Die deutschen Fußballerinnen lassen sich feiern
Foto:Thomas Haesler / Kirchner-Media / IMAGO
Dieser Artikel gehört zum Angebot von SPIEGEL+. Sie können ihn auch ohne Abonnement lesen, weil er Ihnen geschenkt wurde.
Es dauerte nur 14 Sekunden, bis die deutschen Fußballerinnen bei ihrem letzten Test vor der EM Anfang Juli ihr erstes Tor erzielten.
Nach 90 Minuten hieß es gegen die desolaten Österreicherinnen 6:0, so stand es bereits zur Halbzeitpause. Es ist inzwischen zur Gewohnheit geworden, dass die DFB-Frauen ihre Gegnerinnen innerhalb einer Halbzeit besiegen.
Würde die EM im 45-Minuten-Kurzformat gespielt werden, wären die deutschen Titelchancen riesig.
Im Anschluss sprachen alle von einem Feuerwerk. »Wir hatten einfach unfassbar viel Spaß auf dem Platz«, sagte Kapitänin Giulia Gwinn.

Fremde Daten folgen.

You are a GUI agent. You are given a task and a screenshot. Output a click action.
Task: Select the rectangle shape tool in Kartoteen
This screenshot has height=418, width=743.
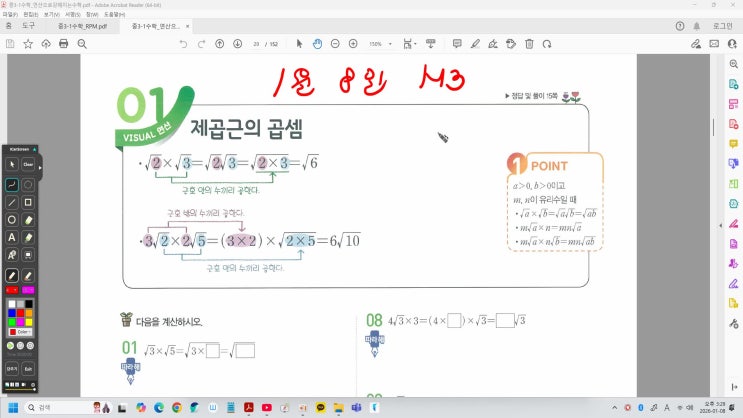coord(28,202)
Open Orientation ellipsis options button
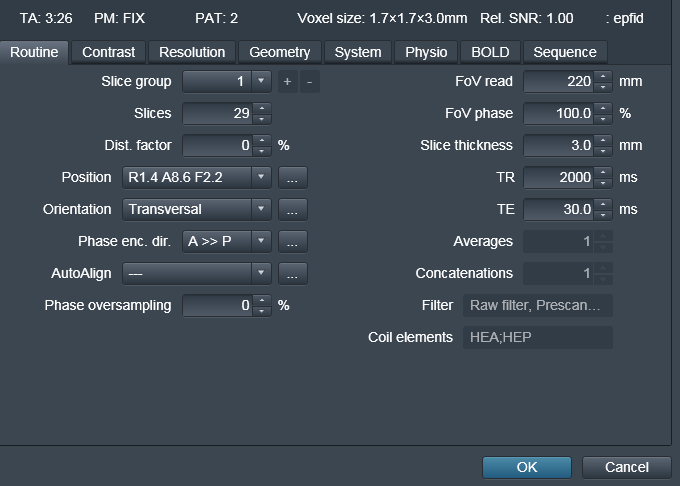Image resolution: width=680 pixels, height=486 pixels. (x=292, y=210)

Die EM mit den Vorrundengegnerinnen aus Polen, Dänemark und Schweden könne nun kommen.
Vier Wochen vor dem Start blicken wir auf die wichtigsten Themen, Stärken und Schwächen und die letzten Fragezeichen.
Angriffspower auch ohne Popp

Lea Schüller: Torjägerin und Symbol der größten Stärke des Teams
Foto: Fabian Bimmer / REUTERSIm Sturmzentrum spielt und trifft Lea Schüller, Klara Bühl ist die umtriebige Flügelangreiferin, Linda Dallmann glänzt mit feiner Technik und Übersicht aus der Mitte. Und dann ist da noch die aufrückende Rechtsverteidigerin Giulia Gwinn mit ihren vielen Flanken.
Der Angriff ist das Prunkstück der DFB-Auswahl. Dafür stehen nun vier Halbzeiten der Ära Christian Wück stellvertretend: die erste Hälfte im Testspiel gegen England (3:0 nach 29 Minuten), die zweite Hälfte im Nations-League-Spiel gegen Schottland (sechs Tore in 26 Minuten), ein rauschhaftes 3:0 bis zur Pause gegen die Niederlande und das 6:0 gegen Österreich, alle Tore in Halbzeit eins.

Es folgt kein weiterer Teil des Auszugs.